I thought I knew about every waterfall on Cape Breton Island until I found information online about all the waterfalls in Cape Breton and there are dozens I never knew existed.  Of course, being the adventurous waterfall-loving soul that I am, I will eventually see each and every one of them.  On this day, I decided to knock Devil's Hill Falls off my list.

While I had directions on my phone, I still had trouble finding the entrance to the falls.  I found New Boston Road with little trouble but the entrance to the falls eluded me for some time.  I drove up and down the road several times (and had my car accosted by some angry-looking dobermans when I turned around in their driveway) looking on the side that was mentioned in the directions and just couldn't find anything that even remotely looked like a trail.  Finally, I stopped to ask a woman doing some work in her yard if she knew where they were.  Turns out, the entrance is on the other side of the road and I would later find out that the directions I had were correct.  The problem, it turns out, is New Boston Road is a loop and the person who wrote the directions assumed most people would enter from the other way.
I finally find the entrance to the falls with a clearly marked sign with "Devil's Hill Falls" that I would have seen had I been looking in the right place.
It wasn't a long walk to the falls, perhaps five minutes.  I could hear them as I approached and than I could see the top of them....but I couldn't figure out how to get to the bottom of them to look up like I had seen in other hikers' photos.  I looked around for a good ten minutes trying to find out how to get down to the falls.  I was looking for a path or some stairs but saw nothing.  It was a hint of yellow tied around a tree that tipped me off; the only way down involved descending a steep embankment while holding onto a rope for balance.

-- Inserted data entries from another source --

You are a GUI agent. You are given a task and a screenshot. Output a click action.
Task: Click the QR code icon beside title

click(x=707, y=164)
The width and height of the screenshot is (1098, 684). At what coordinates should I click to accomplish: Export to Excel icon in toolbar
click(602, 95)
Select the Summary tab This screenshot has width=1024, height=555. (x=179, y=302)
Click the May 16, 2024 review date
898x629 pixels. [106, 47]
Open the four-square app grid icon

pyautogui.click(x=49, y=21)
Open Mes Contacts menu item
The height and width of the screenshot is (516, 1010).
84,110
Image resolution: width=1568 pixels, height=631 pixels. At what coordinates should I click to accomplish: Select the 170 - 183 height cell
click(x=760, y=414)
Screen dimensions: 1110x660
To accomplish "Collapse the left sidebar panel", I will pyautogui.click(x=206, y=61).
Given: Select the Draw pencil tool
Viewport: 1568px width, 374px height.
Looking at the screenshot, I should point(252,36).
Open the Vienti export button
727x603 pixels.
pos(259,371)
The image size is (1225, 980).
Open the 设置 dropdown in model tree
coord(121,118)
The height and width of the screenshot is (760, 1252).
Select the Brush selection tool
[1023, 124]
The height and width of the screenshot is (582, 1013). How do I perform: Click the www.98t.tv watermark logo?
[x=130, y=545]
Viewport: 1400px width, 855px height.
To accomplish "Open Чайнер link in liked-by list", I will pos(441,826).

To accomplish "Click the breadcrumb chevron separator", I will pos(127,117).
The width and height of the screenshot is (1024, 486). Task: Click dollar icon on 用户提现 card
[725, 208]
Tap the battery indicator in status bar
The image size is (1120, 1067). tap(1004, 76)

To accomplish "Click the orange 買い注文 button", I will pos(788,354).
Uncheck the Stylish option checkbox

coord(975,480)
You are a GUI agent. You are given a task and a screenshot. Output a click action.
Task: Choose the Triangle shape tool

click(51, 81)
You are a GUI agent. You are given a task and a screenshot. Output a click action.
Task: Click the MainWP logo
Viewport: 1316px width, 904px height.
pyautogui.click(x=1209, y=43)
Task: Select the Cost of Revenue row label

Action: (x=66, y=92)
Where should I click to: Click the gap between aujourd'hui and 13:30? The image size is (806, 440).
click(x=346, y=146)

I must say, the falls are quite impressive and worth the climb down that steep embankment.  The cozy little area at the bottom of the falls has a some benches but be sure to bring bug spray if you intend to hang around a bit!  The black flies were out in full force that day.

The sound of waterfalls is the most relaxing sound in the world to me (well, tied with the sound of crickets in a pond at night) and I could have stayed there at the bottom of those falls all day if it hadn't looked like the sky was going to open up any minute.  The trail keeps going for quite a bit according to what I read online so I made a promise to myself to return and stay longer at the falls and also hike the rest of the trail. Back at my car, I hadn't even turned the ignition yet when the rain started.  Another successful day on the trails!